Contraceptive pills significantly reduce the risk of endometrial cancer, even after women cease treatment.
Approximately 55,000 women in the U.S. are affected by endometrial cancer, or womb or uterine cancer, as it is also known. The estimates come from the American Cancer Society, which also underlines that 75 percent of endometrial cancer are diagnosed in women over 55, while it is rarely found in women aged 45 or less.
Also, contraceptive pills represent the favorite form of birth control around the U.S. The new study thus bears good news for those already on the pill, regarding its long-term effects. It is unclear what causes the risk rate drop, yet researchers believe that the levels of progestin and estrogen in the pill inhibit the development of endometrial cancer.
Doctor Nick Wentzensen of the National Cancer Institute, declared for the Medical Daily:
“We know that factors that reduce the number of ovulations during a woman’s lifetime are associated with a reduced risk of both uterine and ovarian cancers”.
The study gathered data from 36 previous studies involving a total of 27,276 women. For women who did not interrupt the contraceptive pill treatment for a period of 10 years, the risk of developing endometrial cancer was calculated at 1.3 percent. By comparison, women who did not take contraceptive pills had a 2.3 percent risk rate.
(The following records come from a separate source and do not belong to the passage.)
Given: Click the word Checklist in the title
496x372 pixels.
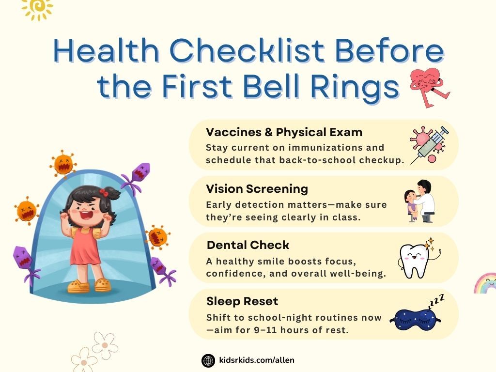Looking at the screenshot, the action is click(247, 50).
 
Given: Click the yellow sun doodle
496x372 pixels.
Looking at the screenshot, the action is click(38, 9).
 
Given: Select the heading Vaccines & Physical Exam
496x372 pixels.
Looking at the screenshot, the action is click(284, 132).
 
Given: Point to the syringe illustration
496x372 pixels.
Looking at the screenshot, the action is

Overall, for every five years, the risk of developing endometrial cancer dropped by 24 percent. The long-term effects were also taken into account. The research team found that for women who took the contraceptive pill for 10 to 15 years, the risk reduced by almost 50 percent, and remained at this rate 30 years after treatment was ceased.
As a result, the team calculated that long-term use of the contraceptive pill prevented the development of endometrial cancer in approximately 200,000 cases over a 10-year timeframe.
Professor Valerie Beral of Oxford University’s Cancer Epidemiology Unit declared:
“People used to worry that the pill might cause cancer, but in the long-term, the pill reduced the risk of getting cancer”.
However, researchers recommend that thorough consultation with a physician is followed in case women are not using the contraceptive pill but would like to. This birth control method is certainly not recommended for everyone, despite its beneficial effects for certain groups.
Strict medical supervision is recommended.